It was soon time for Sofie’s lap. Her knee had been expertly taped up by Paul, but she was a little worried about running in the dark as she has a problem with her night vision. Andy G leapt to the rescue, finishing his own first lap and then straight away removing his timing chip so that he could run with her. The next hour-and-a-bit was extremely nerve-wracking as we all waited to see how Sofie got on. If her knee gave out and she couldn’t finish the lap it would mean the entire team would be classed as DNF; this in itself wasn’t an issue as we were all just there to have fun and run about a bit, but pride can do terrible things to a runner, and the worry was that Sofie would push herself too hard to finish for the sake of the team and end up doing herself a more serious injury.

Then, just as the last of the daylight was starting to fade, a welcome sight rounded the last bend. Not walking, not limping, Andy and Sofie ran for the finish line shoulder to shoulder, matching smiles plastered across their faces. It was a great achievement for Sofie, but one tinged with sadness for Andy, as he’d just committed the cardinal sin of running two laps in the same outfit.

By 10pm it was as dark as the inside of a ferret, and finally time for my second lap. My excitement about the race hadn’t waned, and (helped a little by my good friend Mr Caffeine) I’d spent the last few hours gently vibrating, eager to get back out there. I made my way to the handover area in plenty of time, only to hear over the PA system that the Adidas tent were just about to start dishing out glow-in-the-dark facepaint to whoever wanted it. My handover was due any second, but I couldn’t resist so dashed off, returning a minute later with a luminous stripy face guaranteed to frighten off even the most determined wereduck******

I was so excited at the prospect of my second lap, that I honestly can’t remember who I took the baton from. I’m fairly certain it was someone from my team though, and at least 75% sure that it was indeed a baton. There were reports of me completing my second lap holding an antique wooden leg, but until I’ve seen photographic evidence it didn’t happen. As I sped (okay, waddled) away from the starting line I switched on my head torch, the excellent Alpkit Gamma. My favourite feature was that, as with all head torches, it made me look a little bit like a cheerful fleshy dalek. Doctor Who-isms aside, it did a fantastic job of illuminating my path and I was able to avoid the many low hanging branches and hefty tree roots, all of which were just itching to cause me an owwy, a hurty or (shudder) a third degree booboo. Joking aside, despite valiant attempts by the organisers to light up hazards with paint and glowsticks it was still a treacherous course to run in the dark, and I wasn’t surprised to hear the next day that someone had sustained a nasty ankle injury. However, the fact that there was (as far as I know) only one incident like this suggests to me that my fellow runners were treating the night laps with the respect they deserved.

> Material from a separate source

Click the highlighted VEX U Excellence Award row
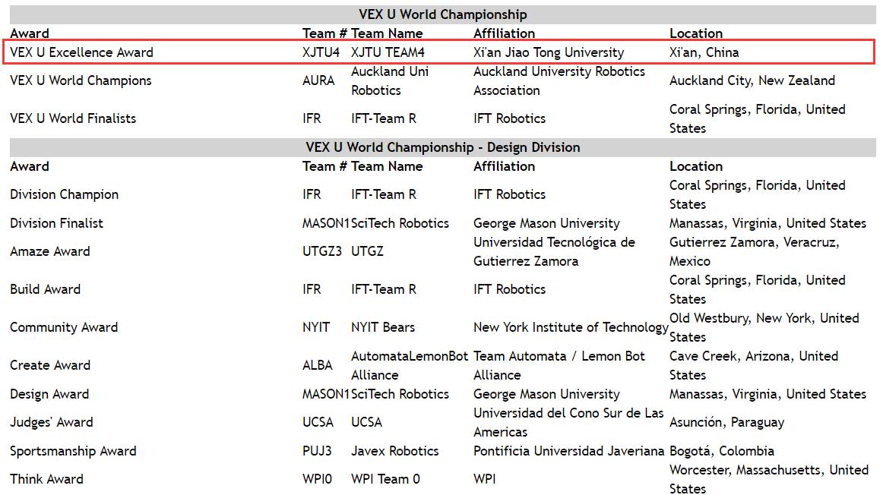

Not me though, I mostly got by on obliviousness and luck.

I handed over the definitely-not-an-antique-wooden-leg to Emma and made my way back to camp, where a few of the team were still up and cheering on the night runners. I was still buzzing and at that point would have cheerfully attempted another lap, but while my team mates got their laps in I took advantage of a little bit of downtime. First off was a shower, which considering the campsite had been up and running (I did a pun!) for nearly a day and a half were still very clean and dishing out piping hot water. After shovelling down a post-midnight chicken casserole and chatting to a few fellow runners I headed back to my tent for a bit of a sleep.

But it soon became clear that sleep was for sleepy people, and I was wide awake again two hours later. The camp was silent and in complete darkness, and in my bleary-eyed confusion I started to panic that nobody was out on the course. I quickly got dressed ready to run, and then just stood in the middle of camp like a bewildered totem pole. It took a good ten minutes until the rational part of my brain decided to put in an appearance, at which point the shadowy figure of Paul (or Andy T – I couldn’t be sure, it was very shadowy. Could’ve been Batman) bounded over from the direction of viewing corner and called into Rob’s tent that he was next up. I brewed up a coffee and sat back looking up at the stars, totally relaxed; somewhere out there in the darkness we had a runner, and everything was right in the world.

Just as the first tickle of morning light was starting to creep in around the edges of night, the tranquillity of camp was shattered by a worrying sight. Taff appeared, but something was wrong. By this point he’d done something like 75 continuous miles, and now he suddenly looked like someone who’d run 75 continuous miles. A little disoriented, he told us that during the last lap he’d fallen over and that he’d also started to hallucinate (shadowy cats and the childcatcher from Chitty Chitty Bang Bang – it was a good job I’d already done my night lap because there was no bloody way I’d do one now). When you push your body and mind to those kind of extremes, I suppose that sort of reaction is inevitable at some point, but it still wasn’t pleasant seeing him like that. My extensive medic training kicked in, and I sprung into action by handing him my coffee.  Taff took just a couple of minutes to collect himself, and then he was ready to go. The transformation was a welcome sight in the camp – Taff had become our barometer of possibility, a beacon of what the human body is capable of when mixed with buckets of grit and determination.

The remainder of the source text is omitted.